O-class submarine of the United States

USS O-11 (SS-72), also known as "Submarine No. 72", was one of 16 O-class submarines of the United States Navy commissioned during World War I.

==Design==
The later O-boats, O-11 through O-16, were designed by the Lake Torpedo Boat Company, to different specifications from the earlier boats designed by Electric Boat. They did not perform as well, and are sometimes considered a separate class. The submarines had a length of 175 ft overall, a beam of 16 ft 7 in, and a mean draft of 13 ft 11 in. They displaced 485 LT on the surface and 566 LT submerged. The O-class submarines had a crew of 2 officers and 27 enlisted men. They had a diving depth of 200 ft.
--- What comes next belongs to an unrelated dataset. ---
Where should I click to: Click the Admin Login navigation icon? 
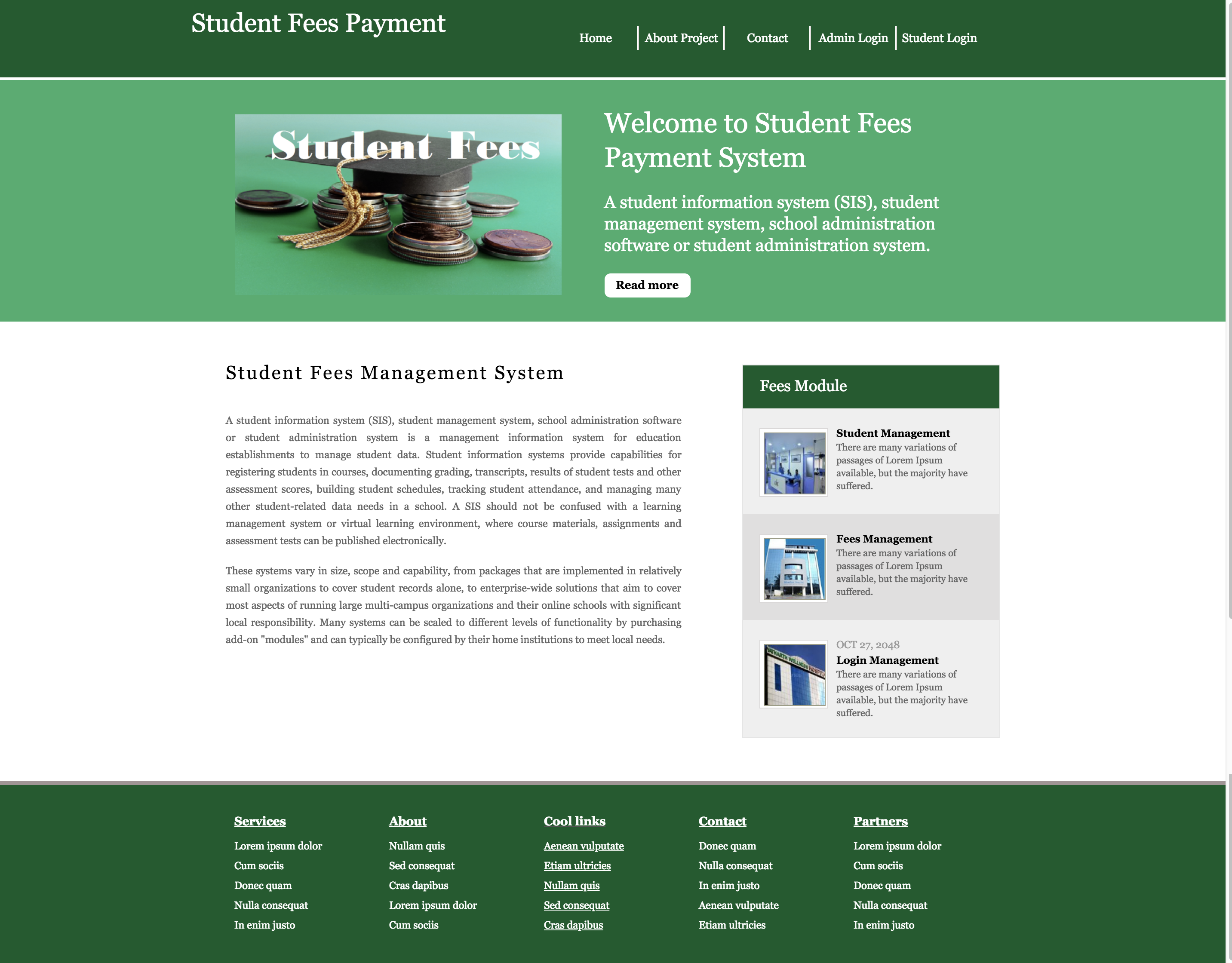coord(854,38)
For surface running, the boats were powered by two 500 bhp Busch-Sulzer diesel engines, each driving one propeller shaft. When submerged each propeller was driven by a 370 hp Diehl Manufacture Company electric motor. They could reach 14 kn on the surface and 11 kn underwater. On the surface, the O class had a range of 5500 nmi at 11.5 kn.

The boats were armed with four 18-inch (450 mm) torpedo tubes in the bow. They carried four reloads, for a total of eight torpedoes. The O-class submarines were also armed with a single 3 in/23 caliber retractable deck gun.

==Construction==
O-11s keel was laid down on 6 March 1916, by the Lake Torpedo Boat Company, in Bridgeport, Connecticut. She was launched on 29 October 1917, sponsored by Mrs. Anne Baruch, and commissioned at the New York Navy Yard, on 19 October 1918.

==Service history==
Commissioned too late for World War I combat service, O-11 joined other boats of her class at Cape May, New Jersey, in 1919. On 20 September 1919, she was placed in commission, in reserve, at Cape May, and steamed to the Philadelphia Navy Yard, in October; workmen at Philadelphia, spent months working on the boat before she departed for Coco Solo, in the Panama Canal Zone.

The arrival of a submarine squadron at Coco Solo, in 1913, had demonstrated the usefulness of the boats, the base continued as a distant submarine overhaul and testing area, into the 1920s.

When the US Navy adopted its hull classification system on 17 July 1920, she received the hull number SS-72.

O-11 reported there in 1922; after deck crews had brought her up to prime efficiency, she took several test dives off Panama, in spring 1923. In October, she sailed to Philadelphia.

==Fate==
O-11 decommissioned at Philadelphia, 21 June 1924, after just five and a half years of service, and was turned over to the Commandant, Navy Yard, Philadelphia. Struck from the Naval Vessel Register on 9 May 1930, the boat was sold in July 1930.